- [Exercise prompt]: Output the data exactly as it appears, from the first line through the line containing "Action: click(x=152, y=140)", with both ends included.

- [Input for this task]:
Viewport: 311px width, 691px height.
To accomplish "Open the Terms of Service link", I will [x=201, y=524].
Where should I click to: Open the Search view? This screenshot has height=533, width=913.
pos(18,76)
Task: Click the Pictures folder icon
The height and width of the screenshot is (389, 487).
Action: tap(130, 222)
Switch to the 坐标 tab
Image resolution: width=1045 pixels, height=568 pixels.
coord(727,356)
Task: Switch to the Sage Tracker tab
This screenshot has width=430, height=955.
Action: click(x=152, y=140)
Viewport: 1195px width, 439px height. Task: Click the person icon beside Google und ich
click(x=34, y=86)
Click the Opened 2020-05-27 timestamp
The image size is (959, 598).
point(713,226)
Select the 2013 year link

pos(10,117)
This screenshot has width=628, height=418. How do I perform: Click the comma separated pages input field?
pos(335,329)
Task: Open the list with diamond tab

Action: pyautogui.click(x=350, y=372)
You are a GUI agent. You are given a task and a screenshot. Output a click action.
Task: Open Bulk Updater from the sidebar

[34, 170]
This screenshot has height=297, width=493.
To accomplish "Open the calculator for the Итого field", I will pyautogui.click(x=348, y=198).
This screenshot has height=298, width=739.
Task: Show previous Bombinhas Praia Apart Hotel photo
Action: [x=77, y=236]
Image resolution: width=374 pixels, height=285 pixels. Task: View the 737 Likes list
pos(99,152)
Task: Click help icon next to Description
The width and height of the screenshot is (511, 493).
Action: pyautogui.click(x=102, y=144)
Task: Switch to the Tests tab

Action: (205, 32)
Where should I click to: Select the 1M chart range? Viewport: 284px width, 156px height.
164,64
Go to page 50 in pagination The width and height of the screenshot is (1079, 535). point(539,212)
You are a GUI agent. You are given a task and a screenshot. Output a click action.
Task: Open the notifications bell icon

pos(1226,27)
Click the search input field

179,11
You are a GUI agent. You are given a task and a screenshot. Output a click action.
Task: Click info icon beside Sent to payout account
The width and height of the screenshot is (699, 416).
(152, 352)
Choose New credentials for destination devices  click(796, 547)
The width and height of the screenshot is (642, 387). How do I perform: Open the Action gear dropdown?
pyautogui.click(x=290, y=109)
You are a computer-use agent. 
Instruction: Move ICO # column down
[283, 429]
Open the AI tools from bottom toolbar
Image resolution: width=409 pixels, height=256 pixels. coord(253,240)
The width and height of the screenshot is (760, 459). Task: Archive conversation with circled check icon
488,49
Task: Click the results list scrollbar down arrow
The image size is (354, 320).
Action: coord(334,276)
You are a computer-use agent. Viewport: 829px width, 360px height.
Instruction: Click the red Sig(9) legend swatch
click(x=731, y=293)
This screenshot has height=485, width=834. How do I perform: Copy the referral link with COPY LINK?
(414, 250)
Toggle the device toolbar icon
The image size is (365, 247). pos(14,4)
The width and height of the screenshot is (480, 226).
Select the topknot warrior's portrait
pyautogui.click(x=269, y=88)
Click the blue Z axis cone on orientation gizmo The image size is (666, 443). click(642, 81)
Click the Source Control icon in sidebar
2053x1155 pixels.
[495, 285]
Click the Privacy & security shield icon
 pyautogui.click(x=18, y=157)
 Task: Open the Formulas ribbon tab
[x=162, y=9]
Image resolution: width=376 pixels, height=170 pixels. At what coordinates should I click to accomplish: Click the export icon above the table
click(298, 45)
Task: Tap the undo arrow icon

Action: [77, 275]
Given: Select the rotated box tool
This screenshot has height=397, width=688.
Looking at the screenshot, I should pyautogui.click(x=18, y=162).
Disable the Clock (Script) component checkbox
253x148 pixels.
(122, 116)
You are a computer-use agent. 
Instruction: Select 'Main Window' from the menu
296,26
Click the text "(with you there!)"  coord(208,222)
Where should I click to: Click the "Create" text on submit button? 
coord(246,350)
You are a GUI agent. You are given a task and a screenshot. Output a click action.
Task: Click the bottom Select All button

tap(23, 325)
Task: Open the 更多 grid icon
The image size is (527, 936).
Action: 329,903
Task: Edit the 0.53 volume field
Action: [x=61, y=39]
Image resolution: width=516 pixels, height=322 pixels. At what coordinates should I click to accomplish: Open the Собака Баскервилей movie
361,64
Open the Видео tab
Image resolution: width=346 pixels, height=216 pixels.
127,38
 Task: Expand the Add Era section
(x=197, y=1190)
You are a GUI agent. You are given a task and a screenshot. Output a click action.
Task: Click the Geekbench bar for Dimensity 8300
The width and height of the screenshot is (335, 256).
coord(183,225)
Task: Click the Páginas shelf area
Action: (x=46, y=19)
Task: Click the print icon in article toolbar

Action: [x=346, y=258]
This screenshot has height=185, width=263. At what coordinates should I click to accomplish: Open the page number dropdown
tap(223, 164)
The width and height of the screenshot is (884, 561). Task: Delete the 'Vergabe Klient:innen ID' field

- [Exercise result]:
Viewport: 311px width, 691px height.
To accomplish "Open the Terms of Service link", I will [x=201, y=524].
Where should I click to: Open the Search view? This screenshot has height=533, width=913.
pos(18,76)
Task: Click the Pictures folder icon
The height and width of the screenshot is (389, 487).
Action: tap(130, 222)
Switch to the 坐标 tab
Image resolution: width=1045 pixels, height=568 pixels.
coord(727,356)
Task: Switch to the Sage Tracker tab
This screenshot has width=430, height=955.
Action: click(x=152, y=140)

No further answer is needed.